# [Registros del conjunto]
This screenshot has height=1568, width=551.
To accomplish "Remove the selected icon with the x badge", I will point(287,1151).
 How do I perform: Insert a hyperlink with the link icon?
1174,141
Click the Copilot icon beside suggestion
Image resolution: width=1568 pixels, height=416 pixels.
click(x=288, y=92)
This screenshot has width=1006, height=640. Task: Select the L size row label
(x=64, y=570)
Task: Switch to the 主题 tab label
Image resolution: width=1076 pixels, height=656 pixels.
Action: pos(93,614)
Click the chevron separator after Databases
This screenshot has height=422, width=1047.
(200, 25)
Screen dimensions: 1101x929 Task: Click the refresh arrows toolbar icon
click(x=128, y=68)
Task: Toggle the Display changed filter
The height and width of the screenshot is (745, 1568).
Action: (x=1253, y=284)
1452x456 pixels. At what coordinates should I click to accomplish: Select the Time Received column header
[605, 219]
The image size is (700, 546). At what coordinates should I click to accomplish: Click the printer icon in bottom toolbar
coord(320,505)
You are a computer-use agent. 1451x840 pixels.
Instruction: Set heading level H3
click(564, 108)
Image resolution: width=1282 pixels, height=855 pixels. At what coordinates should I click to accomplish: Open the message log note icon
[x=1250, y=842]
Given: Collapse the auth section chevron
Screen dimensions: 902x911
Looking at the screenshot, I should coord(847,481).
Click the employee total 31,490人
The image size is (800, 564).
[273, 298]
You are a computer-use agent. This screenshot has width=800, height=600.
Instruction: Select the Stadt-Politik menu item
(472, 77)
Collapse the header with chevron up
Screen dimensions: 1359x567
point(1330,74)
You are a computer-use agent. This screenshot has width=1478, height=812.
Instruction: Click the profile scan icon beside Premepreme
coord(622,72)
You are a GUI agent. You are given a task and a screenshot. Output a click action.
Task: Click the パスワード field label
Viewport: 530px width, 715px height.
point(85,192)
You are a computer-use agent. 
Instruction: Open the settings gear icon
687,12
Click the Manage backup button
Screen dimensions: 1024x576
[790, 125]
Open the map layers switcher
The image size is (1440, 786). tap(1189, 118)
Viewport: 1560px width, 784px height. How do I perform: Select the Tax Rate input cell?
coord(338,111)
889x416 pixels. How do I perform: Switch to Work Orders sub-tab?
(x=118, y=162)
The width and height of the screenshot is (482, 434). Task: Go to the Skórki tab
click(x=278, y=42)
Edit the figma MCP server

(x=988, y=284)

# [Instrucción]
Convierte todas las líneas de los registros anteriores en una lista JSON de cadenas, con una cadena por línea y sin las líneas en blanco.

# [Respuesta]
[
  "This screenshot has height=1568, width=551.",
  "To accomplish \"Remove the selected icon with the x badge\", I will point(287,1151).",
  " How do I perform: Insert a hyperlink with the link icon?",
  "1174,141",
  "Click the Copilot icon beside suggestion",
  "Image resolution: width=1568 pixels, height=416 pixels.",
  "click(x=288, y=92)",
  "This screenshot has width=1006, height=640. Task: Select the L size row label",
  "(x=64, y=570)",
  "Task: Switch to the 主题 tab label",
  "Image resolution: width=1076 pixels, height=656 pixels.",
  "Action: pos(93,614)",
  "Click the chevron separator after Databases",
  "This screenshot has height=422, width=1047.",
  "(200, 25)",
  "Screen dimensions: 1101x929 Task: Click the refresh arrows toolbar icon",
  "click(x=128, y=68)",
  "Task: Toggle the Display changed filter",
  "The height and width of the screenshot is (745, 1568).",
  "Action: (x=1253, y=284)",
  "1452x456 pixels. At what coordinates should I click to accomplish: Select the Time Received column header",
  "[605, 219]",
  "The image size is (700, 546). At what coordinates should I click to accomplish: Click the printer icon in bottom toolbar",
  "coord(320,505)",
  "You are a computer-use agent. 1451x840 pixels.",
  "Instruction: Set heading level H3",
  "click(564, 108)",
  "Image resolution: width=1282 pixels, height=855 pixels. At what coordinates should I click to accomplish: Open the message log note icon",
  "[x=1250, y=842]",
  "Given: Collapse the auth section chevron",
  "Screen dimensions: 902x911",
  "Looking at the screenshot, I should coord(847,481).",
  "Click the employee total 31,490人",
  "The image size is (800, 564).",
  "[273, 298]",
  "You are a computer-use agent. This screenshot has width=800, height=600.",
  "Instruction: Select the Stadt-Politik menu item",
  "(472, 77)",
  "Collapse the header with chevron up",
  "Screen dimensions: 1359x567",
  "point(1330,74)",
  "You are a computer-use agent. This screenshot has width=1478, height=812.",
  "Instruction: Click the profile scan icon beside Premepreme",
  "coord(622,72)",
  "You are a GUI agent. You are given a task and a screenshot. Output a click action.",
  "Task: Click the パスワード field label",
  "Viewport: 530px width, 715px height.",
  "point(85,192)",
  "You are a computer-use agent. ",
  "Instruction: Open the settings gear icon",
  "687,12",
  "Click the Manage backup button",
  "Screen dimensions: 1024x576",
  "[790, 125]",
  "Open the map layers switcher",
  "The image size is (1440, 786). tap(1189, 118)",
  "Viewport: 1560px width, 784px height. How do I perform: Select the Tax Rate input cell?",
  "coord(338,111)",
  "889x416 pixels. How do I perform: Switch to Work Orders sub-tab?",
  "(x=118, y=162)",
  "The width and height of the screenshot is (482, 434). Task: Go to the Skórki tab",
  "click(x=278, y=42)",
  "Edit the figma MCP server",
  "(x=988, y=284)"
]